Transportation

Dockless Bikesharing Hits New York City’s Transit-Hungry Fringes

The strategy: Keep free-range riders off Citi Bike’s turf.
New York City is dipping its toe in the dockless scene. NYC Mayor's Office

Until now, New York City has been largely left out of the dockless bike party. On the West Coast, the grab-and-go wheels have swarmed the streets of Seattle, San Francisco, and Los Angeles, battling for space with their polarizing siblings, electric scooters. Since September, Washington, D.C., has hosted several dockless bike companies, which have been credited with reaching a more diverse base of riders than the city’s docked bikeshare system. Chicago has recently gotten in on the action, via a pilot program introducing dockless cycles to the city’s South Side. And the dueling ride-hailing goliaths Uber and Lyft have both leaped into the bikesharing fray, in their respective efforts to dominate the shared mobility market.

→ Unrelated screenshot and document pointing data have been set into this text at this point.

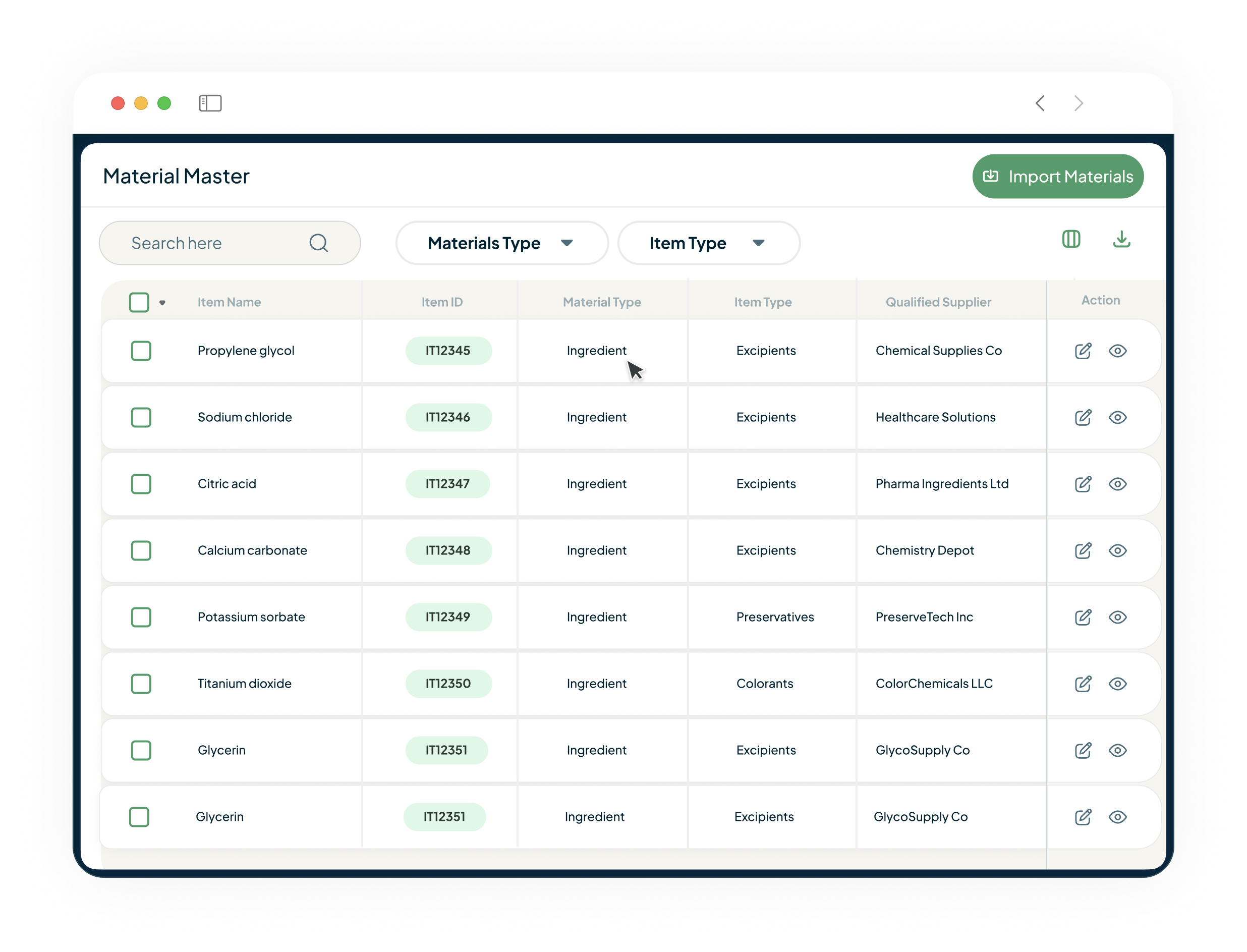This screenshot has width=1247, height=952.
Task: Edit the Propylene glycol entry
Action: 1083,351
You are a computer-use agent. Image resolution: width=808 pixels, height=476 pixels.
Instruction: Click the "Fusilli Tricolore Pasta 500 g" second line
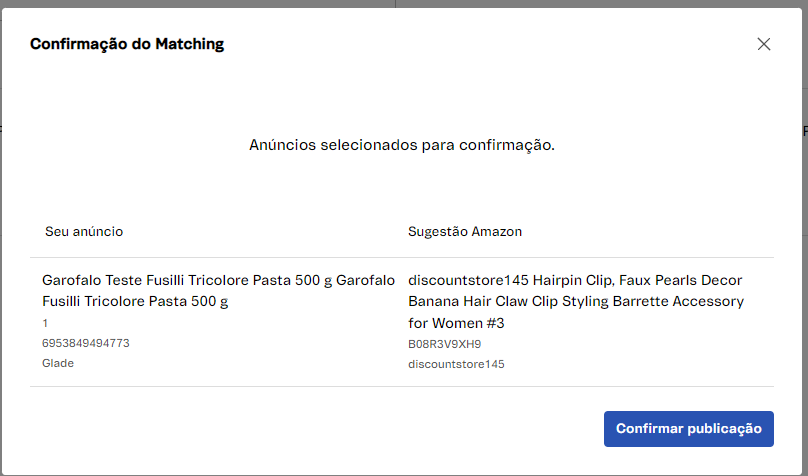135,301
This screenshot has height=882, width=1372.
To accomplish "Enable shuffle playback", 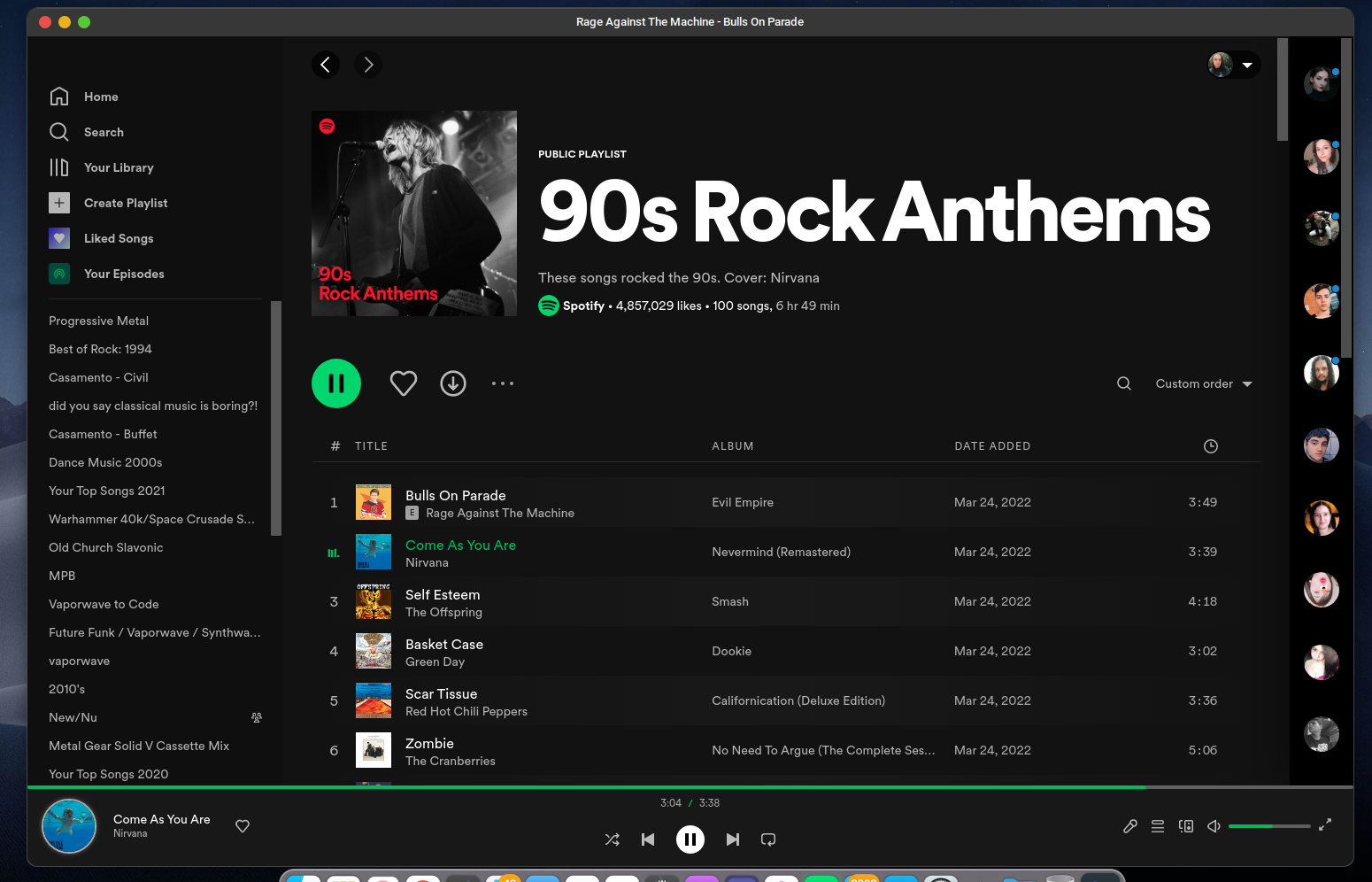I will pos(612,839).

But America’s most populous city, home of the nation’s largest bikeshare program with the dock-based Citi Bike (which completed 60 million rides in June), has so far avoided DoBi Fever. And that’s very much by design: Transit officials here have kept a tight grip on Gotham’s streets, even going so far as sending a cease-and-desist letter to dockless operator Spin, who tried to blitz the city with its bikes last August. That finally changed last week.